# DL4H Final Project (Draft)

## Graph Representation Learning for Familial Relationships

[Link to original paper](https://arxiv.org/pdf/2304.05010.pdf)

[Link to Github](https://github.com/dsgelab/family-EHR-graphs)

[Link to replicated Github](https://github.com/cosmocat27/ehr_graph_replica/tree/main)

(This notebook should be run in a python colab environment so that the setup works as expected)

---

# Introduction

## Background of the problem

The general problem is that of using family medical history to predict disease. Solving this problem would mean more accurate prediction and understanding of certain heritable diseases, leading to more useful medical interventions. Family history is a well-established indicator of health risks, but its assessment is often
complicated by the interactions of genetic, environmental, and lifestyle factors. The wide
availability of EHR presents opportunities for deep learning to learn complex representations of
patient data that would be useful in clinical prediction.

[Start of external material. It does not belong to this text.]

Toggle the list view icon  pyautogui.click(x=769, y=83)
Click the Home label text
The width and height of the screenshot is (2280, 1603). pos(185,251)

Various methods have been used to model family history and heriditary disease, including polygenic risk scoring methods and BLUP, but these approaches are limited by data availability such as genetic data. Alternatively, there are clinical baselines that use rule-based and MLP approaches that do not consider graphical information, but do not perform as well as graph based approaches.

## Paper explanation

This paper formulates disease risk prediction from family history as a graph modeling problem, and uses graph-based deep learning and LSTMs to learn supervised representations of the family history. It’s shown that the approach can predict 10-year disease risk better than the baseline approaches, based on AUC-ROC/PRC. Furthermore, graph explainability techniques can be used to identify specific features of the family history that are useful for disease prediction.

The paper did a good job of contributing a novel graph-based method to the research regime and improving on existing performance, and it advances the state of the art on using deep learning to model heritable disease risk.

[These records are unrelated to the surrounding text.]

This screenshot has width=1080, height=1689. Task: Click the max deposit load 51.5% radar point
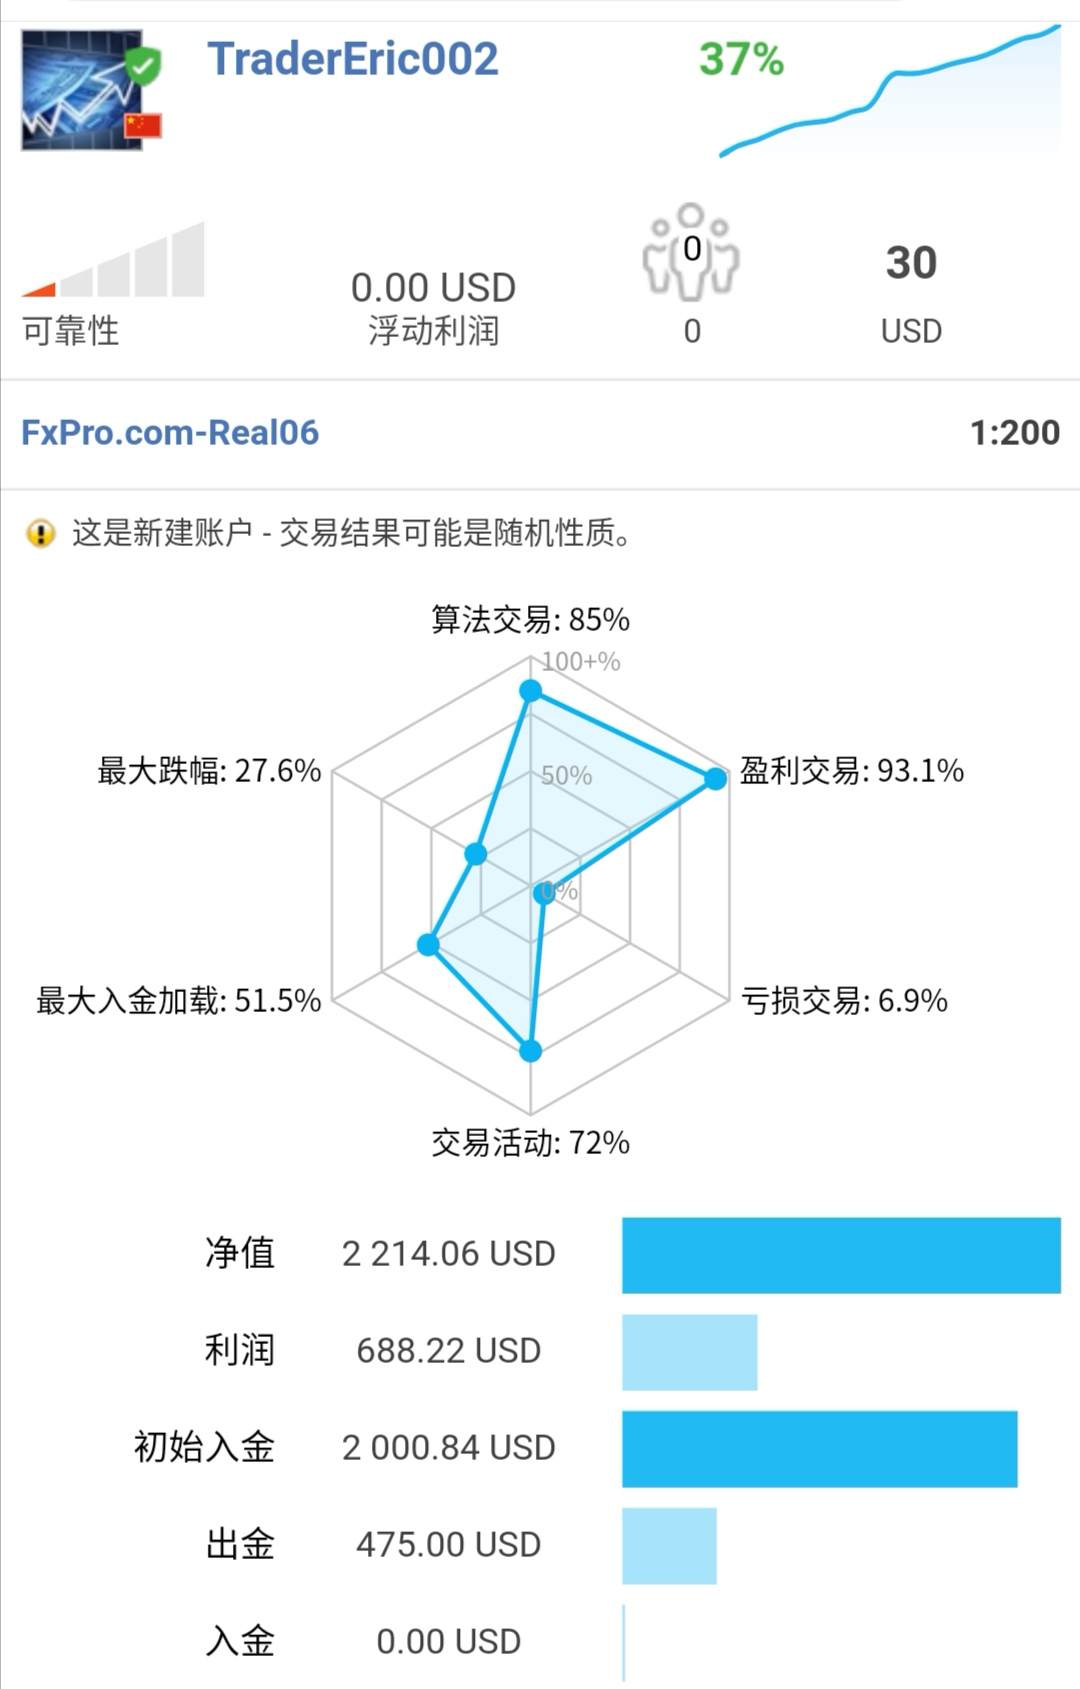429,945
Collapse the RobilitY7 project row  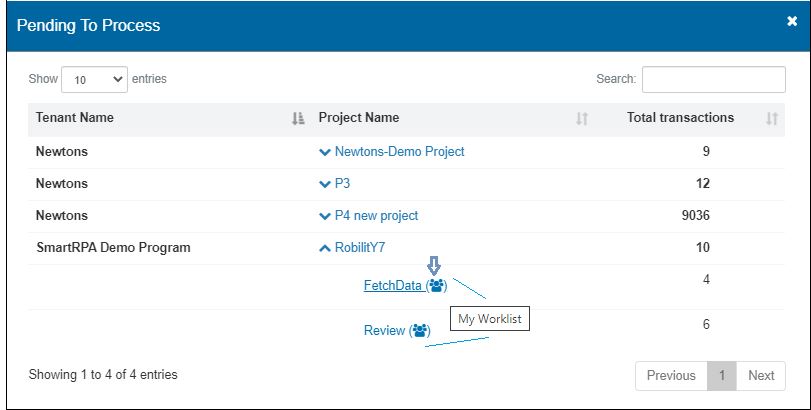coord(324,248)
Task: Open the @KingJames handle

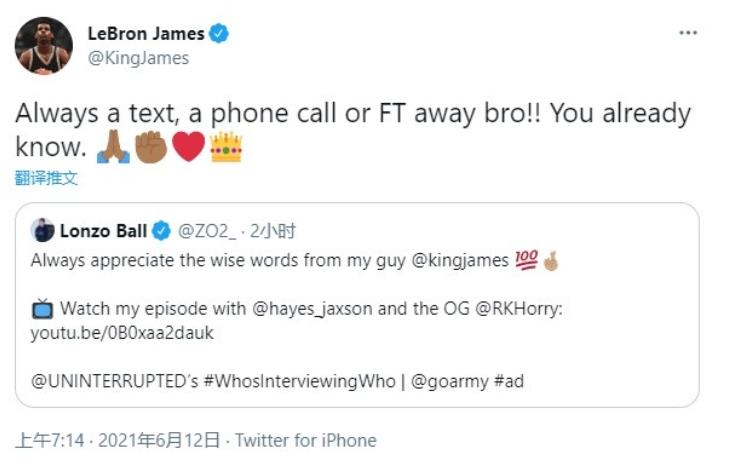Action: 138,58
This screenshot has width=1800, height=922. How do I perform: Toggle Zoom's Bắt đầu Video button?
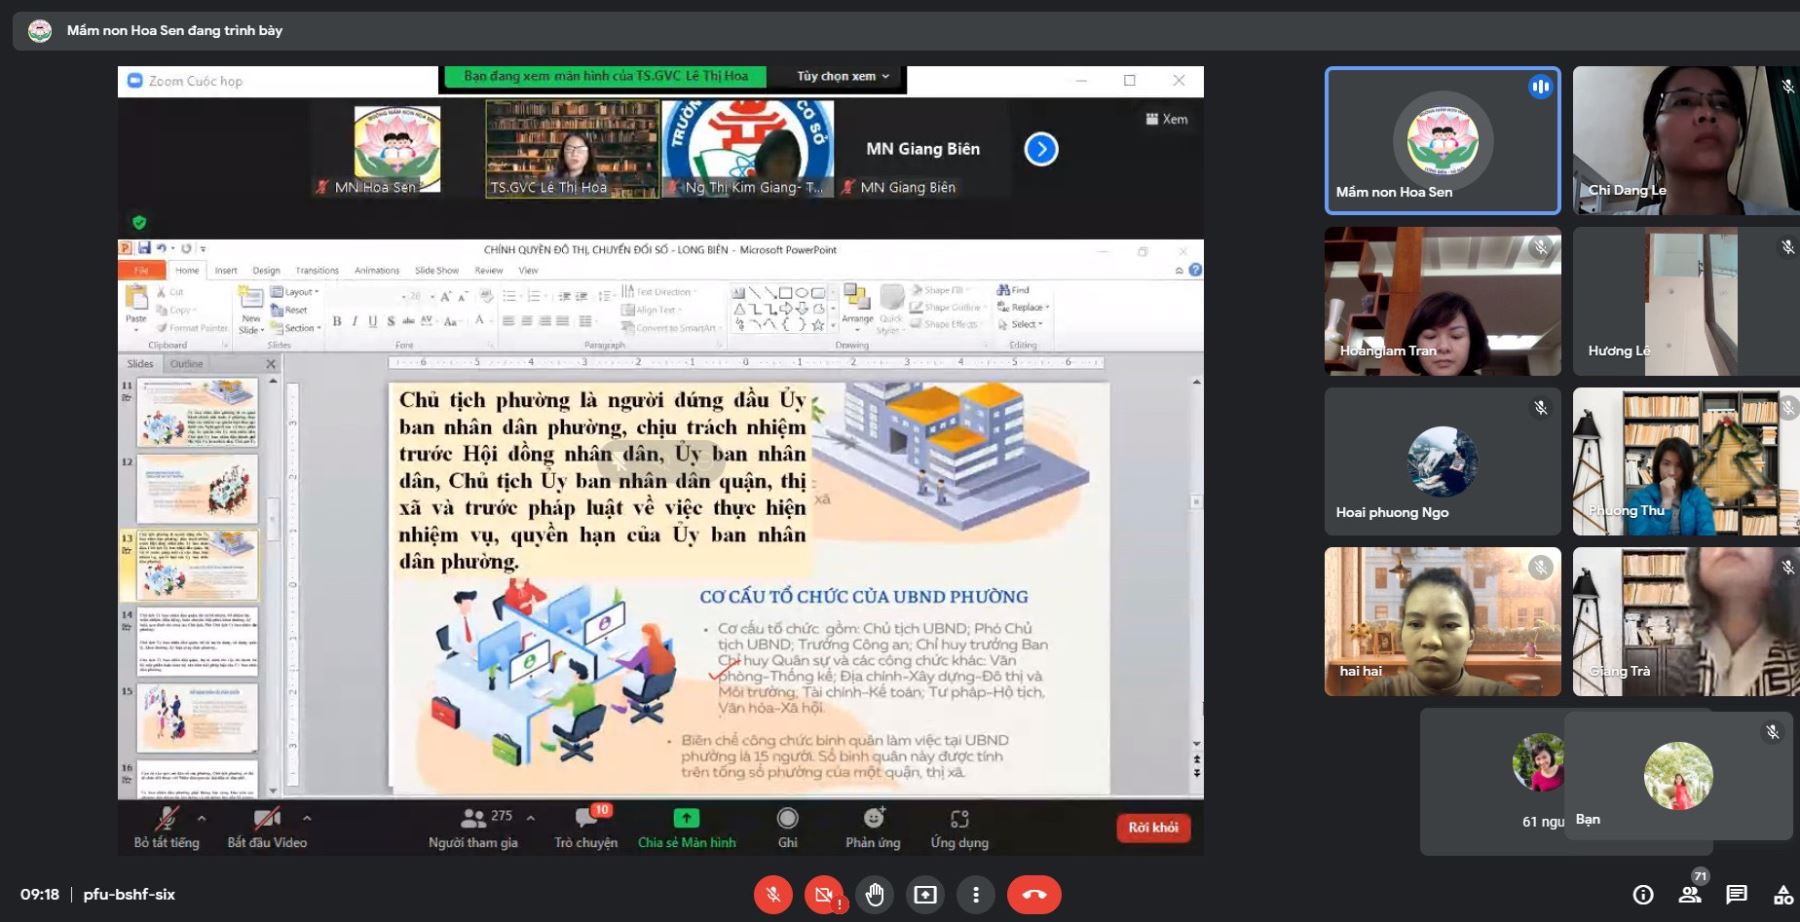266,827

# Scope of Reproducibility:

## Hypotheses and corresponding experiments


1.   Hypothesis 1: The graph neural network based model provides better performance in predicting 10 year disease onset of certain diseases (adult asthma, colorectal cancer, coronary heart disease, depression and suicide, and type two diabetes), compared to the baseline (rule-based or static MLP). To test this, we will run the full GNN model and compare the AUC-ROC/PRC results with the baseline models.
2.   Hypothesis 2: Features for family history provide incremental predictive value when encoded into a graph neural network and used to classify a patient’s development of disease within 10 years. To test this, we will run the ablation studies proposed in the paper, which incrementally add family history and graph connectivity features to a baseline model to understand their incremental value.

# Setup

Sets up the packages, repos, etc that will be used for this colab.

In [None]:
# importing files from public directory instead
#from google.colab import drive
#drive.mount('/content/drive')

!git clone https://github.com/dsgelab/family-EHR-graphs.git
!git clone https://github.com/cosmocat27/ehr_graph_replica.git
!pip install torch_geometric
!mkdir results

import sys
sys.path.append('/content/family-EHR-graphs/src')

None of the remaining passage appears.